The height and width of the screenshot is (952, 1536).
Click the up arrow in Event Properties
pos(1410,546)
--
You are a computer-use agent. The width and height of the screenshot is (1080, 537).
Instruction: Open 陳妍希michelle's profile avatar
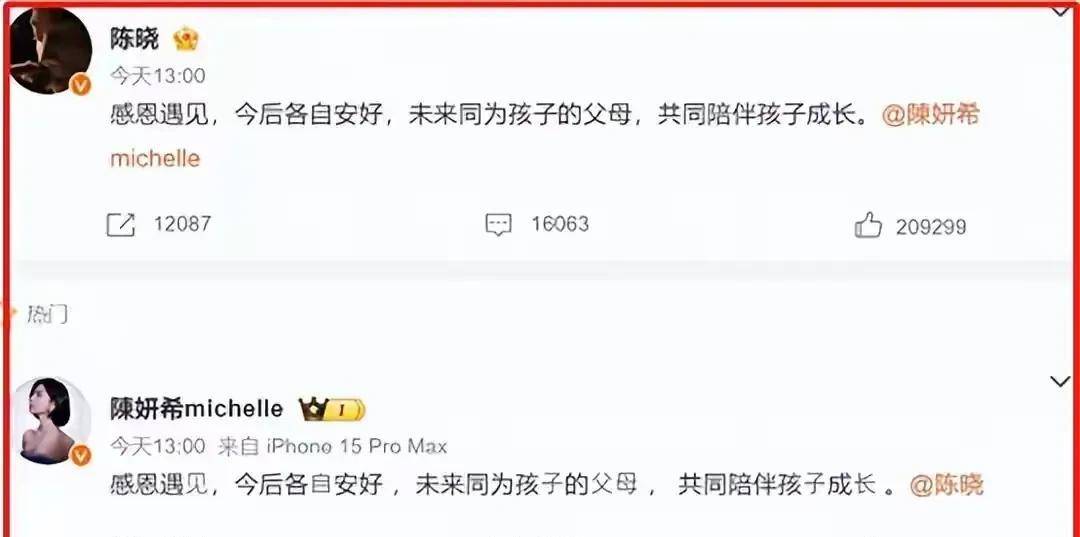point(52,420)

# [What you have to do]
What lines in the entries above hold "screenshot"? Copy every one.

# [Solution for this task]
The height and width of the screenshot is (952, 1536).
You are a computer-use agent. The width and height of the screenshot is (1080, 537).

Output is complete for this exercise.